§ BRIEF
In the entries below, find the line with "Where should I" and the line with "Click the 48% new leads progress ring"; reproduce those two lines and all lines between them exactly, without pictures.

[Stored entries]
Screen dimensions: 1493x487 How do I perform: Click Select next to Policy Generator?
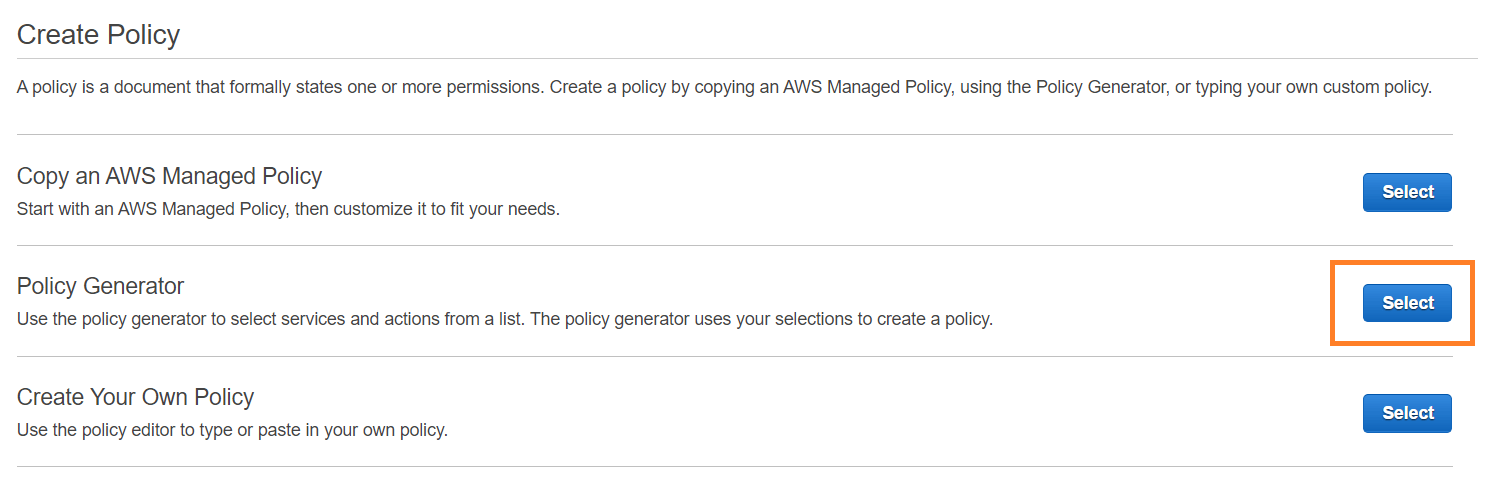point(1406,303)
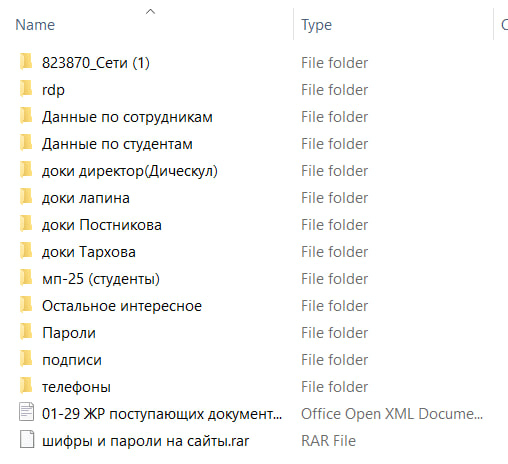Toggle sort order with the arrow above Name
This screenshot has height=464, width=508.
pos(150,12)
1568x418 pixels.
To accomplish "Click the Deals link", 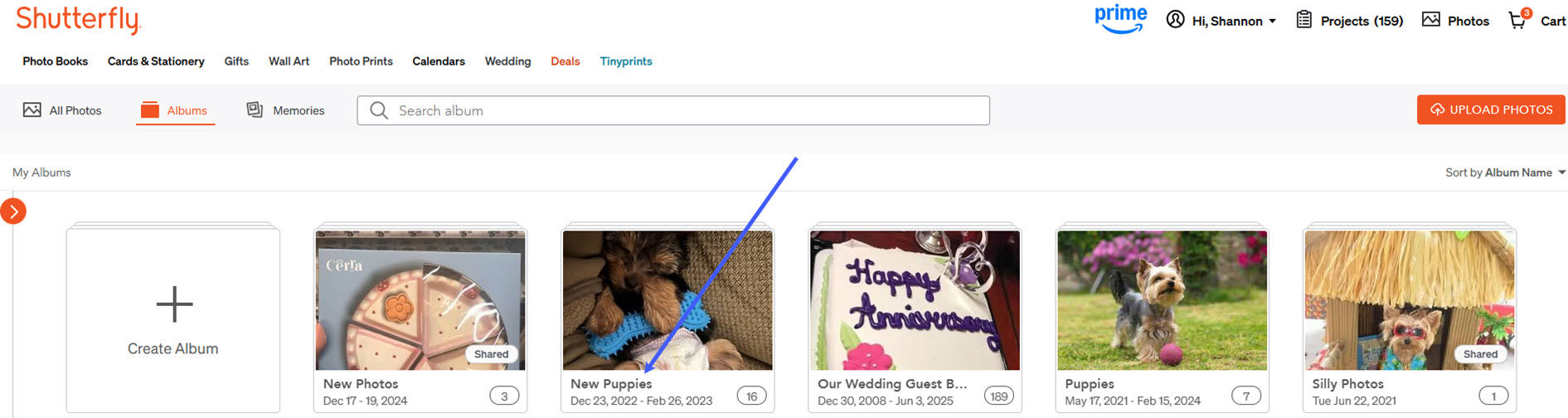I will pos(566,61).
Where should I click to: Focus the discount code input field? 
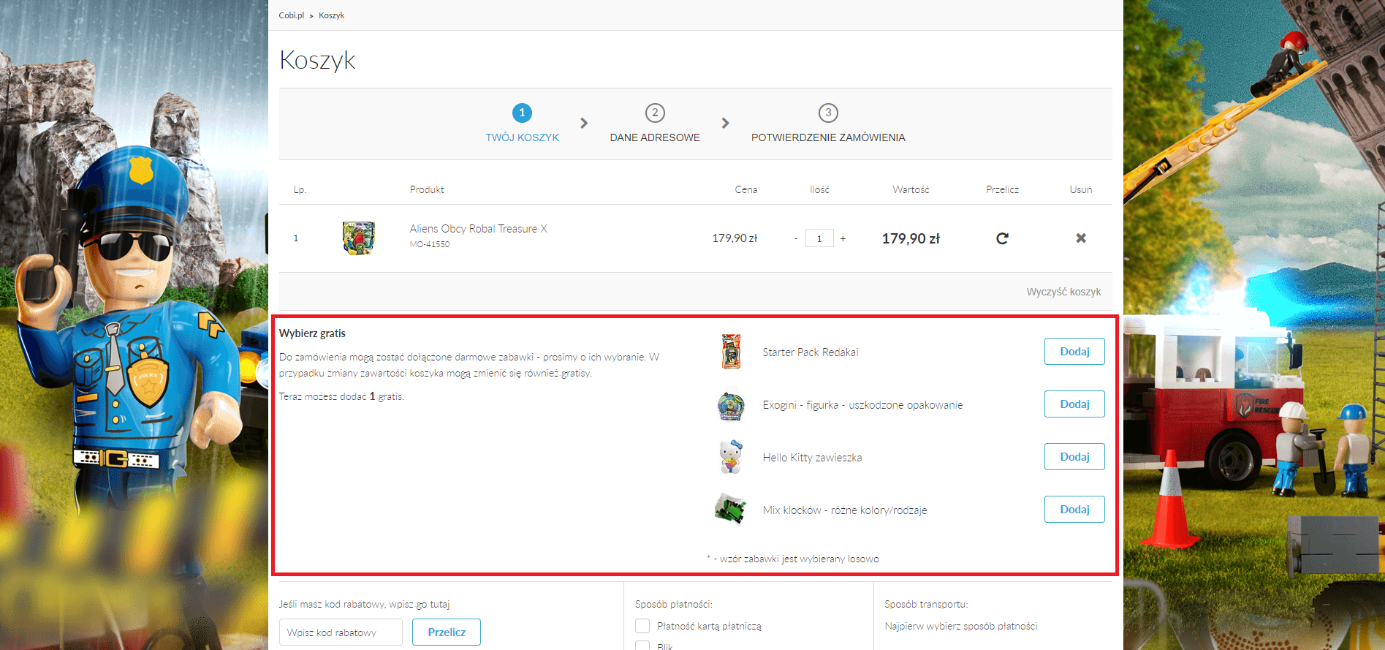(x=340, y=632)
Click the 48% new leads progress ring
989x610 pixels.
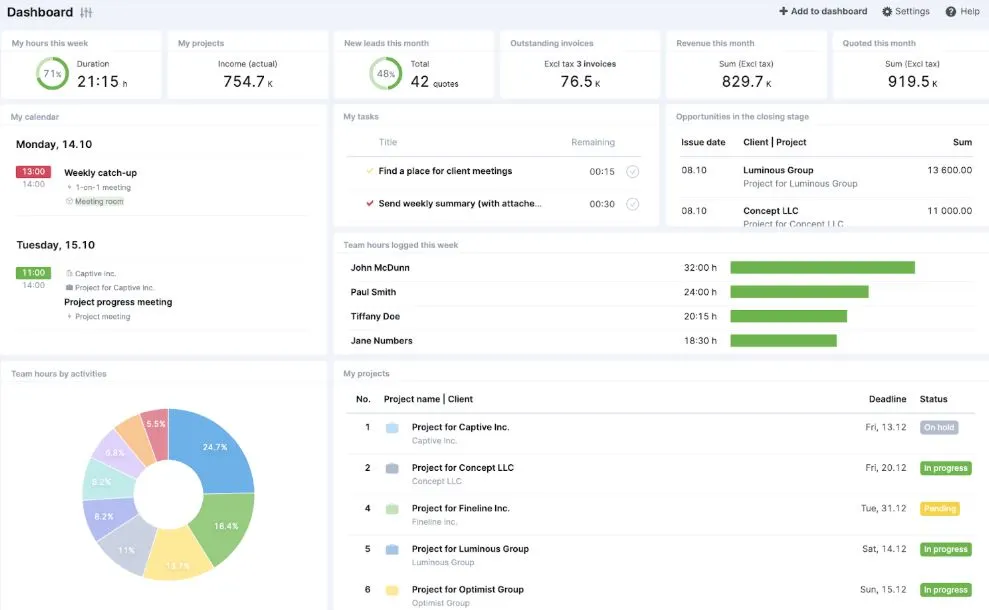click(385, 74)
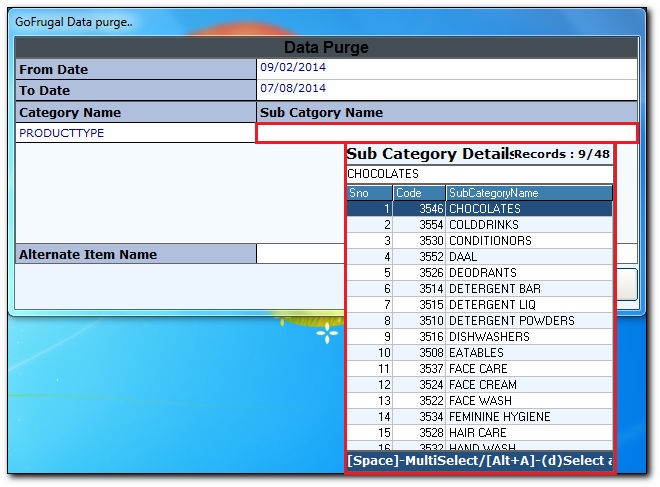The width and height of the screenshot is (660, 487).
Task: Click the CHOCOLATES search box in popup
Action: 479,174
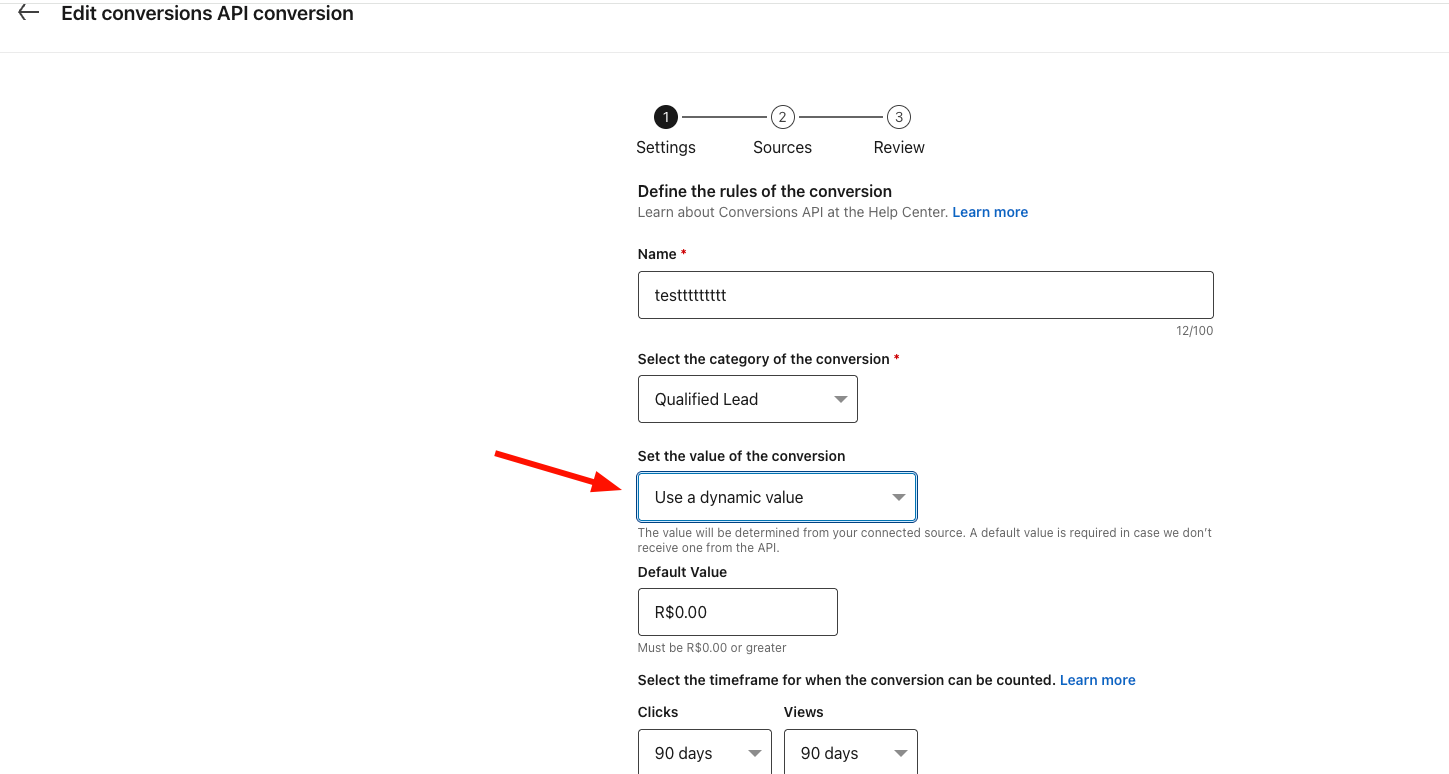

§ RESULT BELOW
Where should I click to: Focus the discount code input field? 
(x=340, y=632)
Click the 48% new leads progress ring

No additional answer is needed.